> [Work request] In the answer, every entry must appear exactly as given.

> [Records for this exercise]
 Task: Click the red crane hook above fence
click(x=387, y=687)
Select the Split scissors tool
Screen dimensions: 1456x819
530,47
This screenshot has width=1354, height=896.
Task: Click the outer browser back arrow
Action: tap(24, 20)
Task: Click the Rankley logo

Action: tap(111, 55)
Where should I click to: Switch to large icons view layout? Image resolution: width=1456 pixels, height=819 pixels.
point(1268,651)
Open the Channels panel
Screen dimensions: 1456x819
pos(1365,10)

> [Task solution]
 Task: Click the red crane hook above fence
click(x=387, y=687)
Select the Split scissors tool
Screen dimensions: 1456x819
530,47
This screenshot has width=1354, height=896.
Task: Click the outer browser back arrow
Action: tap(24, 20)
Task: Click the Rankley logo

Action: tap(111, 55)
Where should I click to: Switch to large icons view layout? Image resolution: width=1456 pixels, height=819 pixels.
point(1268,651)
Open the Channels panel
Screen dimensions: 1456x819
pos(1365,10)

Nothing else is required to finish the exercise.